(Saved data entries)
======

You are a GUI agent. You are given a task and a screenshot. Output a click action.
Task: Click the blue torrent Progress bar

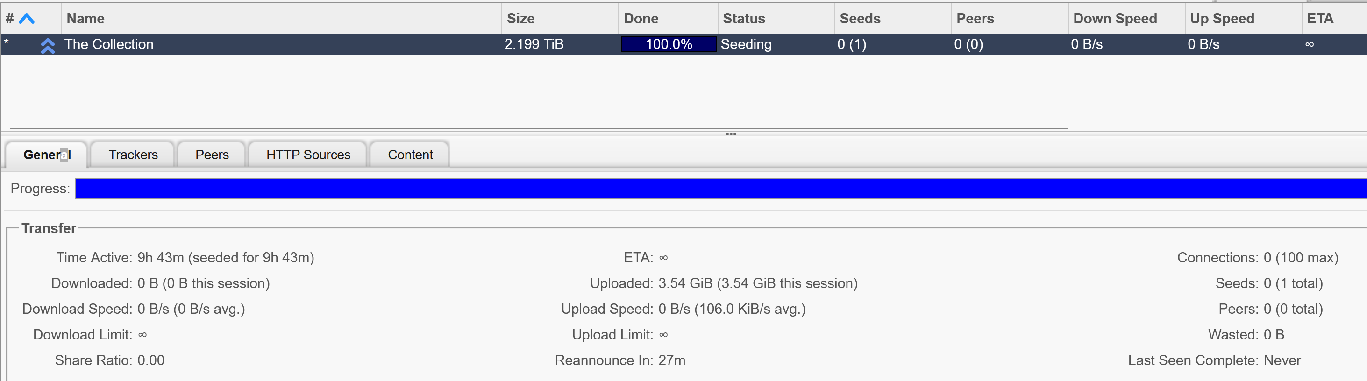(721, 189)
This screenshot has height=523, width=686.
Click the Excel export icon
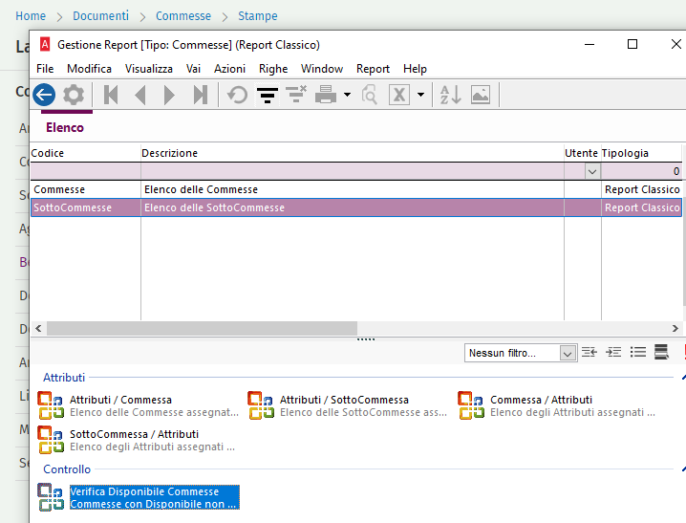click(x=399, y=95)
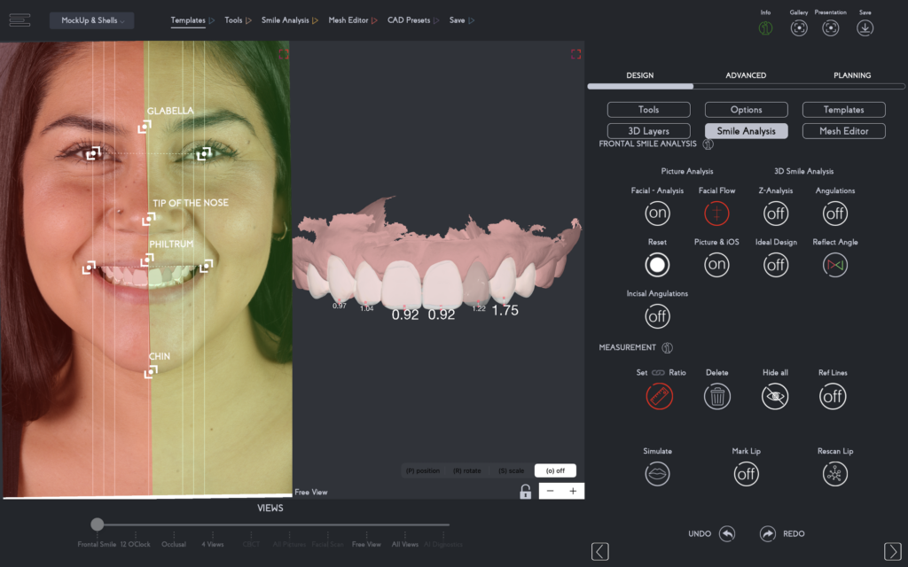Activate the Reflect Angle tool

click(834, 264)

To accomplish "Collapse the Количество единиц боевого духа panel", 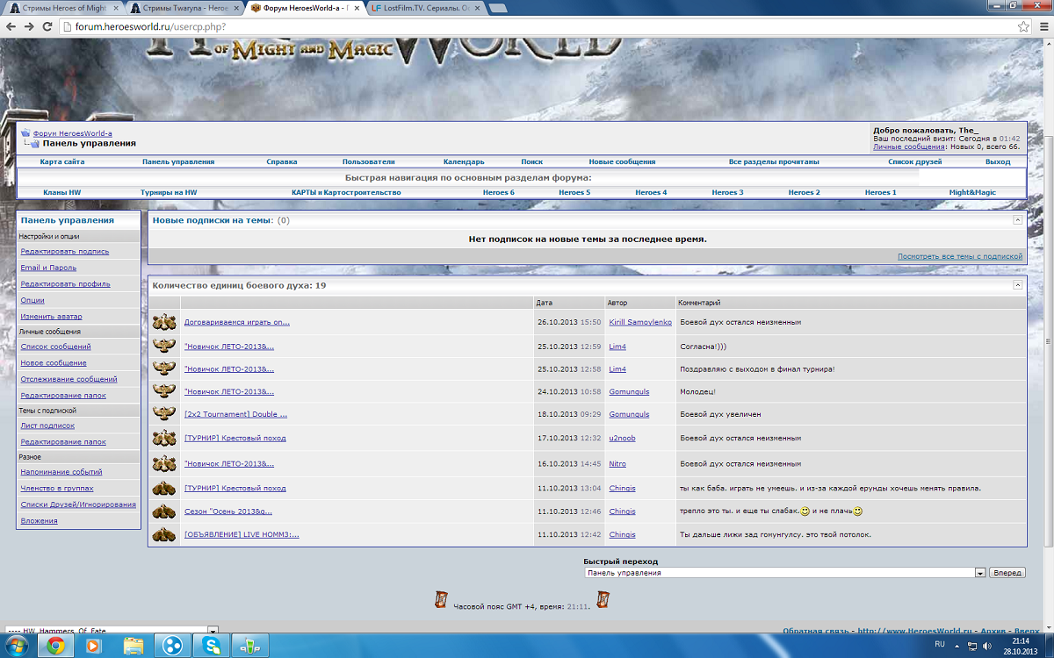I will [1018, 285].
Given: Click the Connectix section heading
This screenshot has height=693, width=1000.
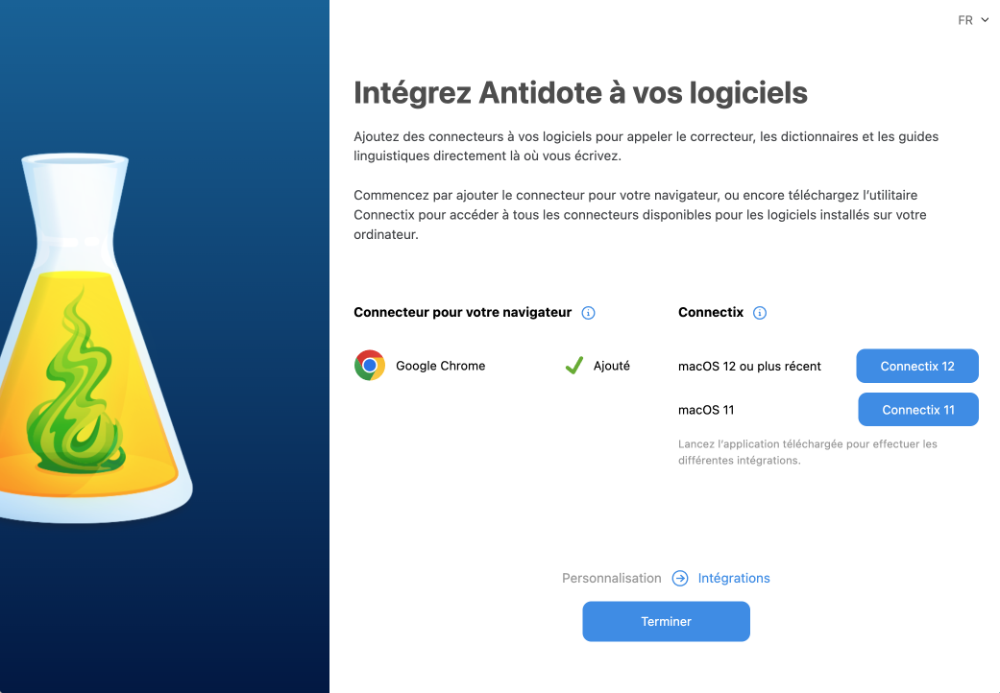Looking at the screenshot, I should [711, 312].
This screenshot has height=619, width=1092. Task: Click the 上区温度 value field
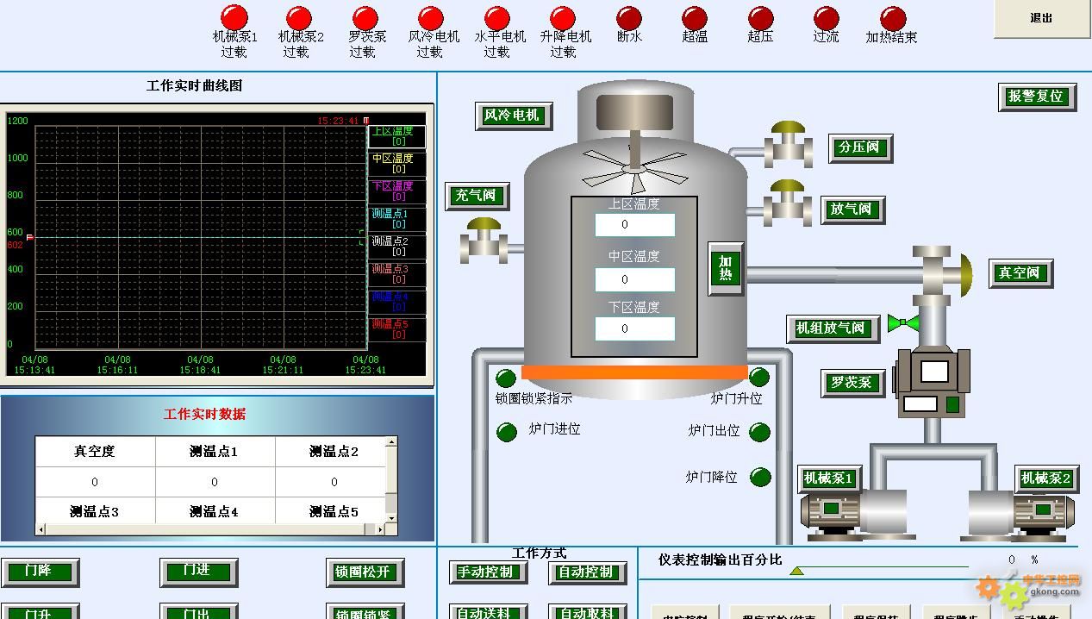point(634,225)
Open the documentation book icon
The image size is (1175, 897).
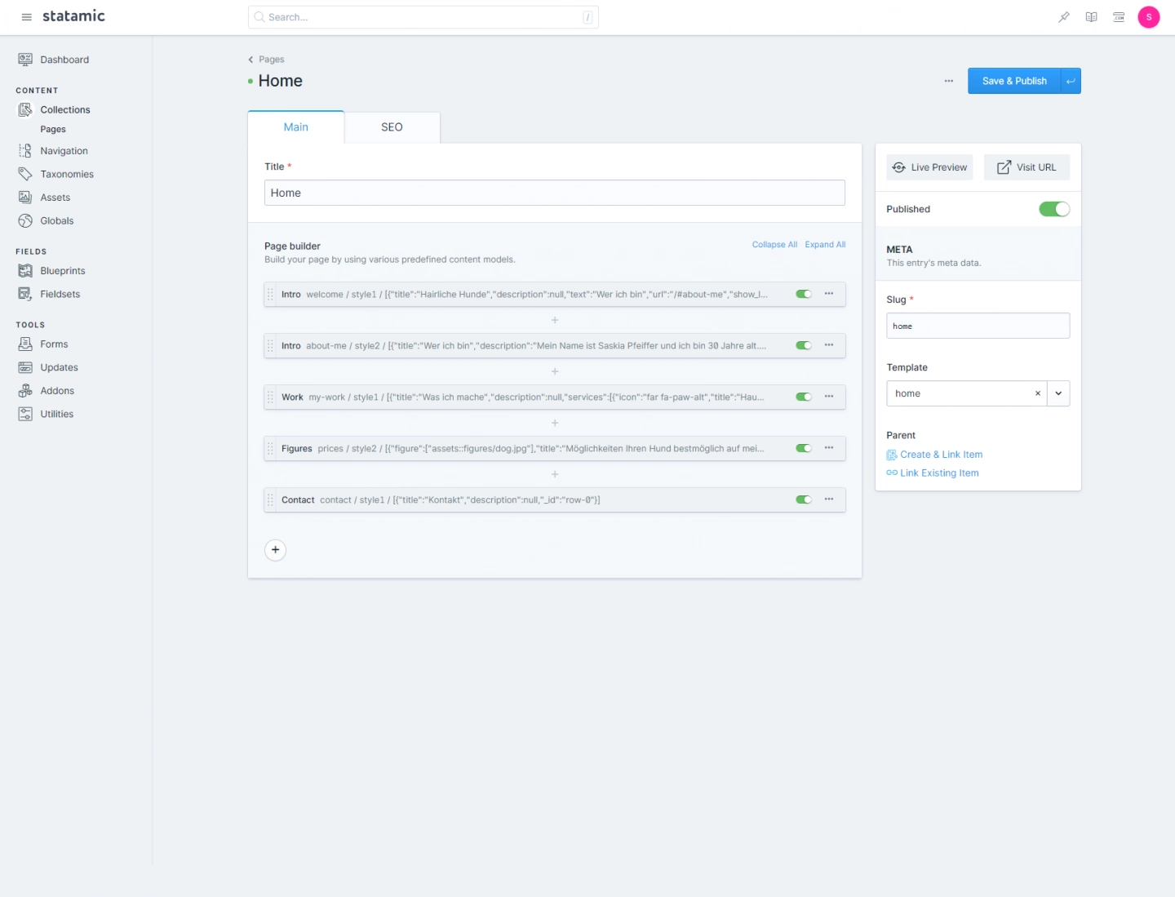1091,17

======

Problem description> Please write out the lines above, beginning at the line with "Given: Click the Connectix section heading" and ending at the last line of the records, exactly as they appear and without pictures.

Exercise output>
Given: Click the Connectix section heading
This screenshot has height=693, width=1000.
Looking at the screenshot, I should [711, 312].
This screenshot has height=619, width=1092. Task: Click the 上区温度 value field
point(634,225)
Open the documentation book icon
The image size is (1175, 897).
1091,17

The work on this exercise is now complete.